104‧‧‧Decorative layer

106‧‧‧Light conductive trace

108‧‧‧reflector

110‧‧‧Border area

112‧‧‧Light-sensitive sensing electrode layer

114‧‧‧Insulation

T ₁ , T ₂ ‧‧‧ thickness

W‧‧‧Width

Claims (11)

A touch panel device includes: a transparent substrate having a frame region and a light-transmitting sensing electrode layer formed on one side of the frame region; at least one decorative layer formed on the frame region; a light-conducting trace formed on the decorative layer and electrically connected to the transparent sensing electrode layer for transmitting the signal generated by the transparent sensing electrode layer; and a reflective plate disposed on the plurality of One side of the light-transmissive conductive trace is used to reflect light passing through the decorative layer and the plurality of light-transmissive conductive traces.
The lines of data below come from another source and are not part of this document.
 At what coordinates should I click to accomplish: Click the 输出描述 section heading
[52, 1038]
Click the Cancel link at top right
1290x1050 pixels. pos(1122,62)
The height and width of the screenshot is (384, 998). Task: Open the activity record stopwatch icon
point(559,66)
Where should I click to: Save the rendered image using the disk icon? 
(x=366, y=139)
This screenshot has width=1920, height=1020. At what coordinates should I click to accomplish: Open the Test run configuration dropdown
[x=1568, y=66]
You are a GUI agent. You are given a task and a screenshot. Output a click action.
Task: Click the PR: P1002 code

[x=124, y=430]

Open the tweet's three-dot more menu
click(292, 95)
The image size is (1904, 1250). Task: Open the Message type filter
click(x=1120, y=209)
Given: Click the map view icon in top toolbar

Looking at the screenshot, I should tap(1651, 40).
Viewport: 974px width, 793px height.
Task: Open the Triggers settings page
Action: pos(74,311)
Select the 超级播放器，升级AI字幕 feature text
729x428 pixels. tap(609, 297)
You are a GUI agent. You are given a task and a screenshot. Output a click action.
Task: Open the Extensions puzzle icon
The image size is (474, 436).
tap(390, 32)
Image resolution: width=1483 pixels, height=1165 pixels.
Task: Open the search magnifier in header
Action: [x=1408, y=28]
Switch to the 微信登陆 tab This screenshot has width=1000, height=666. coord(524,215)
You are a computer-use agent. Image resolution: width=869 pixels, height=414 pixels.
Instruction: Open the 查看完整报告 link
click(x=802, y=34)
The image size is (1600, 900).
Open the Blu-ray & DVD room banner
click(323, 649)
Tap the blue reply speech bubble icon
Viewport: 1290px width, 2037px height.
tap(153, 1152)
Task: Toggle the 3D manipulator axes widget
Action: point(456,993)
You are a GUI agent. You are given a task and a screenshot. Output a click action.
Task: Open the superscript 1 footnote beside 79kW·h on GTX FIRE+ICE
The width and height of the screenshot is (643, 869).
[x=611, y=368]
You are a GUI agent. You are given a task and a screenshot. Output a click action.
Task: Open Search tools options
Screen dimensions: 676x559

The touch panel device of claim 1, wherein the decorative layer is a photoresist layer, and one of the decorative layers has a thickness of 0.5 μm to 2 μm. The touch panel device of claim 2, wherein the thickness of the decorative layer is between 1 μm and 1.5 μm. The touch panel device of claim 1, wherein the decorative layer is an ink layer, and one of the decorative layers has a thickness of between 3 μm and 20 μm. The touch panel device of claim 4, wherein the thickness of the decorative layer is between 5 μm and 10 μm. The touch panel device of claim 1, further comprising: at least one insulating layer formed on the plurality of transparent conductive traces, the reflective plate being disposed on the insulating layer. The touch panel device of claim 1, wherein the plurality of light-transmissive conductive traces are connected in parallel with the light-transmitting sensing electrode layer from the two ends of the light-transmitting sensing electrode layer. The touch panel device of claim 1, wherein the decorative layer is colored or white. The touch panel device of claim 1, wherein each of the transparent conductive traces is made of Indium Tin Oxide (ITO), Carbon Nanotube (CNT), or nano silver wire. Composed of. The touch panel device of claim 1, wherein the material of each of the transparent conductive traces is the same as the material of the transparent conductive electrode layer. The touch panel device of claim 1, wherein the reflective material on the reflective plate is selected from the group consisting of silver or chromium.